After sifting post-marketing data, the FDA decided Uloric does carry an increased risk of death compared to the older gout drug allopurinol. The agency has slapped a boxed warning on Uloric’s label and is limiting Uloric’s use to patients “who have failed or do not tolerate allopurinol.”
That means the Takeda medication will be forced into a smaller population of some 8.3 million adult gout patients in the U.S. And that could cut seriously into the growth Uloric’s been posting for the Japanese drugmaker.
Uloric was approved by the FDA in 2009 after two failed attempts in 2005 and 2006. The agency turned Uloric back then because of cardiovascular problems that cropped up in clinical trials.
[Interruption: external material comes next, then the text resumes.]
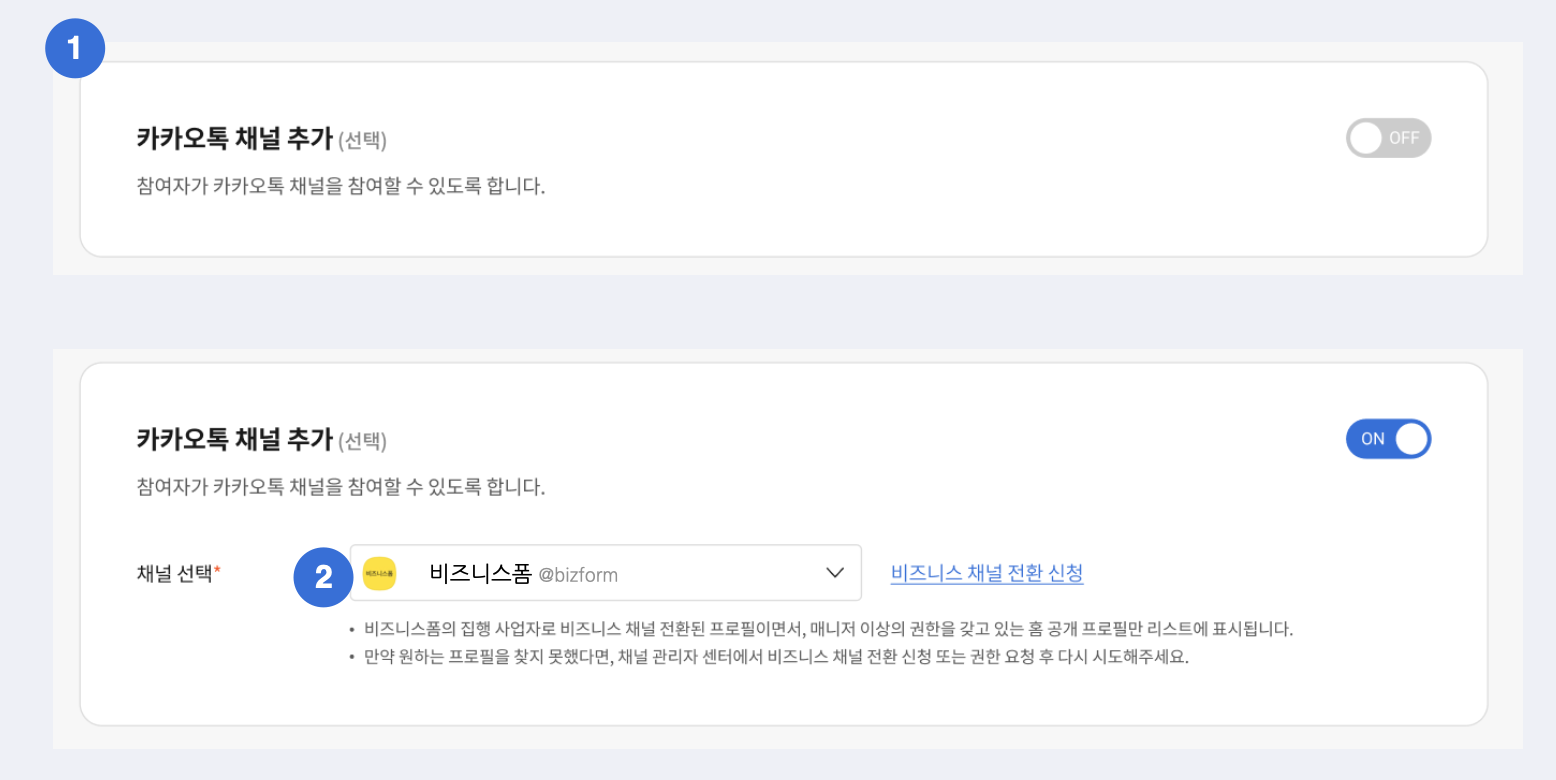Open the 비즈니스 채널 전환 신청 link

(x=986, y=573)
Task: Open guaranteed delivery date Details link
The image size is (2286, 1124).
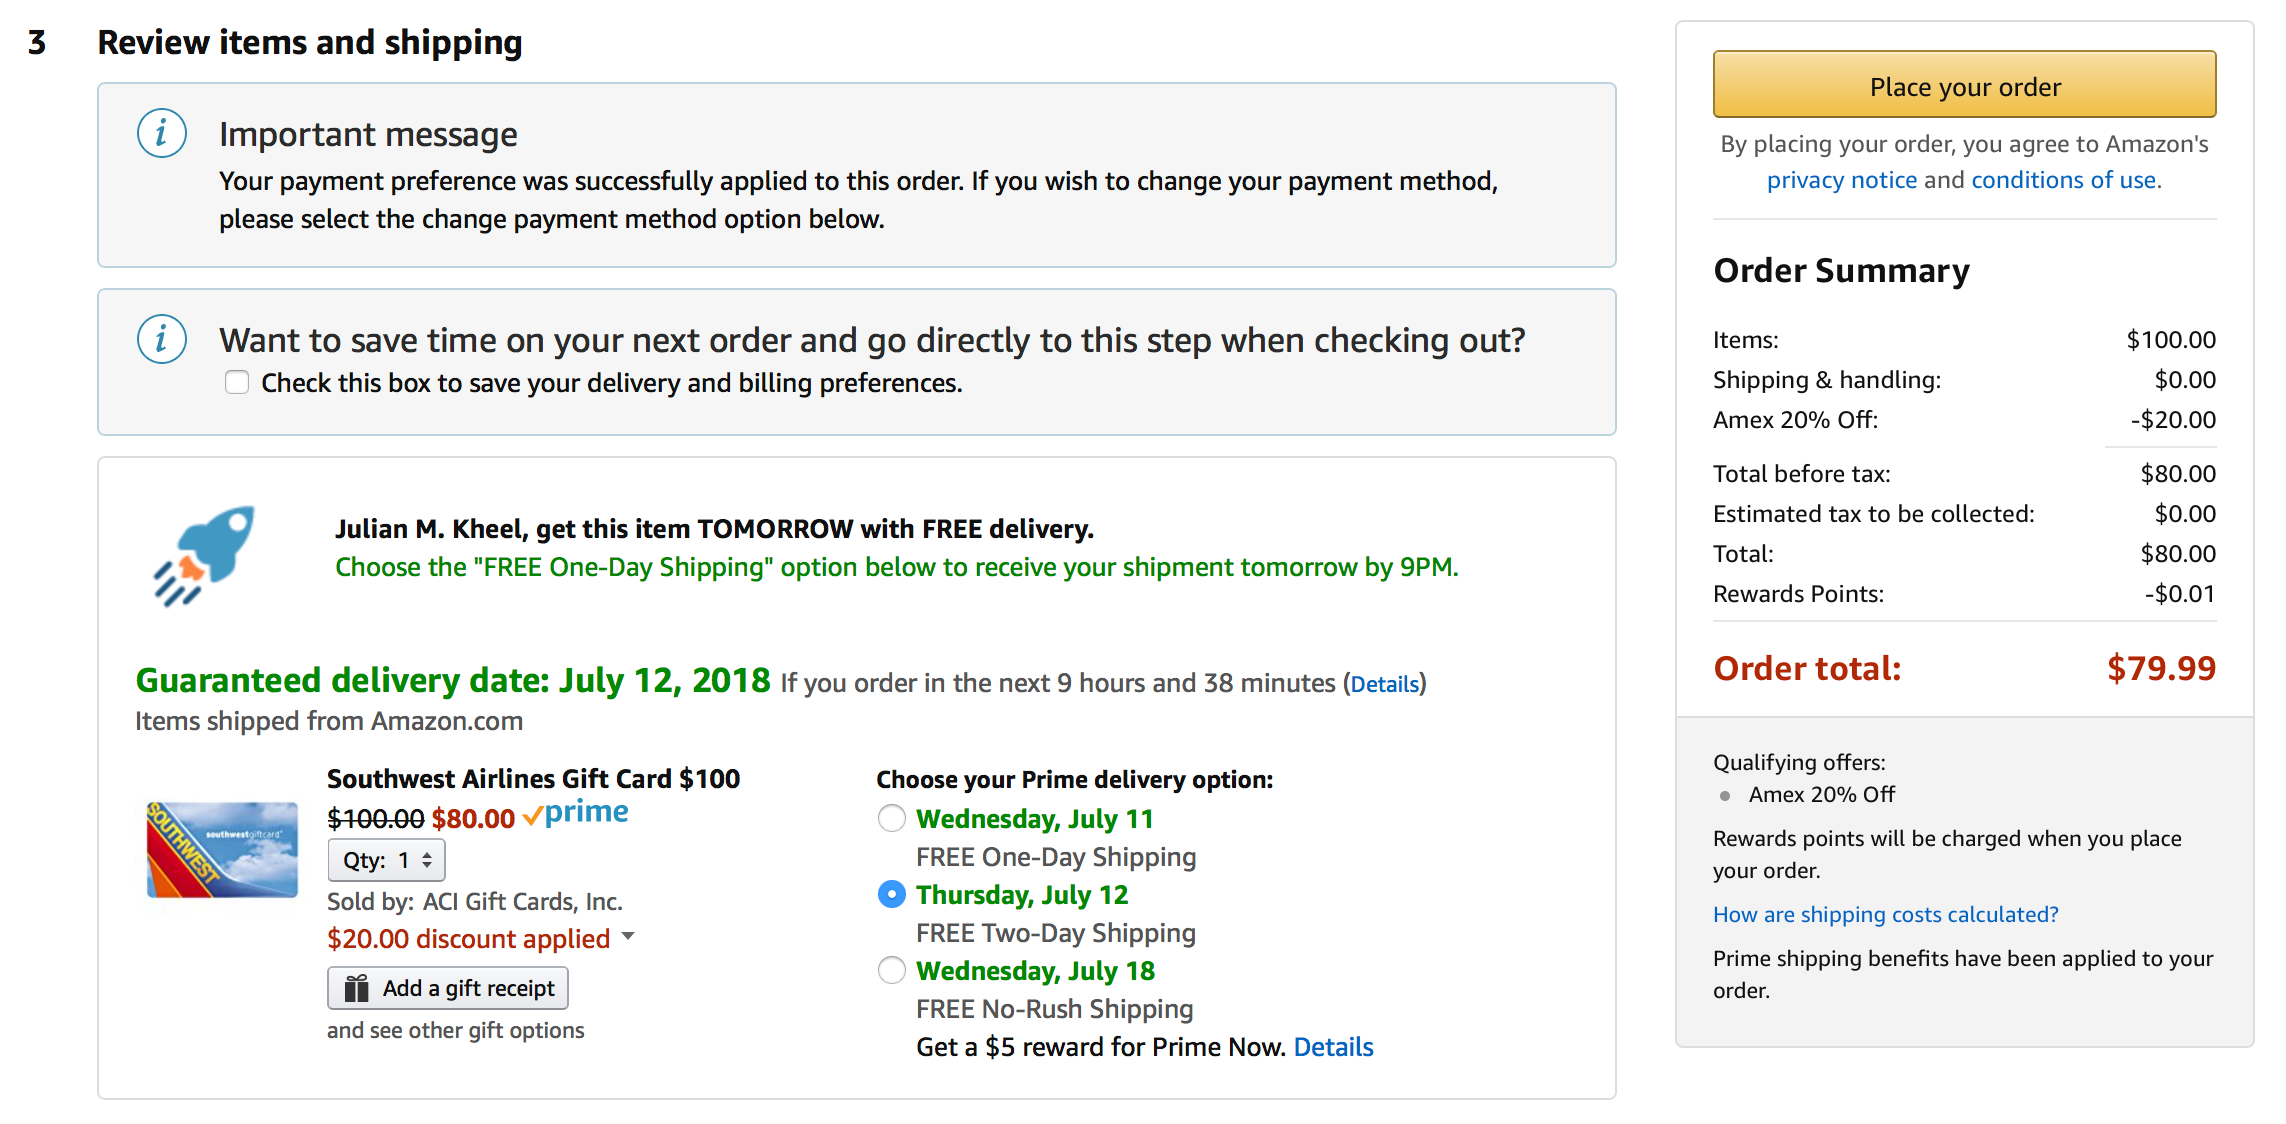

A follow-up trial Takeda ran for its third run at approval didn’t raise the same safety flag, so the FDA gave Uloric a green light, but included the CV safety data in the “Warning and Precaution” section of its label.
The FDA also required Takeda to run a large post-marketing safety study—and the data once again showed reason for worry.
“The imbalance in cardiovascular deaths between the two treatments was unexpected and warrants further analyses,” William White of the University of Connecticut School of Medicine, the lead investigator of the postmarket study, said in a statement last March.

In the 6,190-patient trial, Uloric’s rates of CV-related death and death from all causes were notably higher than those for allopurinol. The findings prompted a petition from nonprofit consumer advocacy group Public Citizen calling on the agency to pull Uloric’s approval.
Takeda didn’t immediately respond to a FiercePharma request for comments on what the firm intends to do next with Uloric.
Uloric is one of the growing drugs in Takeda’s portfolio. In the nine months ended in December, it raked in 40.5 billion Japanese yen ($366 million), up 15.7% year over year, with almost all sales coming from the U.S. The boxed warning and restriction to second-line use could put the drug’s growth in jeopardy.